** begin **
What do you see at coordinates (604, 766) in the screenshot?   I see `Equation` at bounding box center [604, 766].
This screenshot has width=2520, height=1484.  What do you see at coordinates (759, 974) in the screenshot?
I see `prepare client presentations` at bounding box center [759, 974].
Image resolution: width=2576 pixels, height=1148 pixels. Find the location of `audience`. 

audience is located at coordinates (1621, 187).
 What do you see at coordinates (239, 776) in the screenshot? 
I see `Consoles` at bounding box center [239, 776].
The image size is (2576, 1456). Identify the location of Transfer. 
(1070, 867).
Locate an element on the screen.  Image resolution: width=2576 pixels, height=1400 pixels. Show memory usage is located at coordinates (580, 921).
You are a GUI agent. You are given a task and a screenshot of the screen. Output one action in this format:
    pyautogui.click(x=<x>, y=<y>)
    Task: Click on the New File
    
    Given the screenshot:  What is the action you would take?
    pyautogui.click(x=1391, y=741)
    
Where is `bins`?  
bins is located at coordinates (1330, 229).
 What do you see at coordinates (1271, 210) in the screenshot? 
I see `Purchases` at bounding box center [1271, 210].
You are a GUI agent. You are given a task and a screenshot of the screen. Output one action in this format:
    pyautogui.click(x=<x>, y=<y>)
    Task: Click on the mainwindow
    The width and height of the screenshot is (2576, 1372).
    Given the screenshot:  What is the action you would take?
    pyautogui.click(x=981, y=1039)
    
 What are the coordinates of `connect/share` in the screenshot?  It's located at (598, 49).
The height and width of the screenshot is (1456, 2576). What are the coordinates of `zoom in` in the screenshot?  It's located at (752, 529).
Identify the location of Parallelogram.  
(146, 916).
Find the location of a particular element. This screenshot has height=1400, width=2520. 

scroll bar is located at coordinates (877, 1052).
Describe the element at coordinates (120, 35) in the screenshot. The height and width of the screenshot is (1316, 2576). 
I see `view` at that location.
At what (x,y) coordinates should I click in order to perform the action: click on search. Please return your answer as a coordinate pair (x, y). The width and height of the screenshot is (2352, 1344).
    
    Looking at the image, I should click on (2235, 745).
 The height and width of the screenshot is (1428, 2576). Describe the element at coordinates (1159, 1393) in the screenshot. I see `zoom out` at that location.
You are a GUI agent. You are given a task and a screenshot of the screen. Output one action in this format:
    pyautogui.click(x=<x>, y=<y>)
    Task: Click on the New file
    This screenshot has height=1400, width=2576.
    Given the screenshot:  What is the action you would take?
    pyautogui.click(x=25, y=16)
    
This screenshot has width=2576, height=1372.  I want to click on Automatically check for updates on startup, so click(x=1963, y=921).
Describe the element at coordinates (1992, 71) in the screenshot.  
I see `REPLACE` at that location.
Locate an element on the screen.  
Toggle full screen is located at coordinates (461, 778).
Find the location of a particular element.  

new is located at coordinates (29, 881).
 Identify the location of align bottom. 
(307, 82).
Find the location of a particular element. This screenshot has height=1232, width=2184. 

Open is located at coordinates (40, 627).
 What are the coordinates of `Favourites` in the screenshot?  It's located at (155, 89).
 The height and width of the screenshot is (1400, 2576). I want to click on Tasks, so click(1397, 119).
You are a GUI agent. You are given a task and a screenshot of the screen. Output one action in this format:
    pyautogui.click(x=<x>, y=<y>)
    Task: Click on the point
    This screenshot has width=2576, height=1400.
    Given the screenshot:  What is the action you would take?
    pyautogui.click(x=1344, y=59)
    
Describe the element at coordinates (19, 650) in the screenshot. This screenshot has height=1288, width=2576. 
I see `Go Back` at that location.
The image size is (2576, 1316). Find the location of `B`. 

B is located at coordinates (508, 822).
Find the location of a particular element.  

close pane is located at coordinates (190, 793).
** end **
Problem details.
Render the listing, from its first line through the line that contains "coordinates (580, 921).", as a JSON list of strings with one string per line, leaving out blank lines.

Solution to the exercise.
[
  "What do you see at coordinates (604, 766) in the screenshot?   I see `Equation` at bounding box center [604, 766].",
  "This screenshot has width=2520, height=1484.  What do you see at coordinates (759, 974) in the screenshot?",
  "I see `prepare client presentations` at bounding box center [759, 974].",
  "Image resolution: width=2576 pixels, height=1148 pixels. Find the location of `audience`. ",
  "audience is located at coordinates (1621, 187).",
  " What do you see at coordinates (239, 776) in the screenshot? ",
  "I see `Consoles` at bounding box center [239, 776].",
  "The image size is (2576, 1456). Identify the location of Transfer. ",
  "(1070, 867).",
  "Locate an element on the screen.  Image resolution: width=2576 pixels, height=1400 pixels. Show memory usage is located at coordinates (580, 921)."
]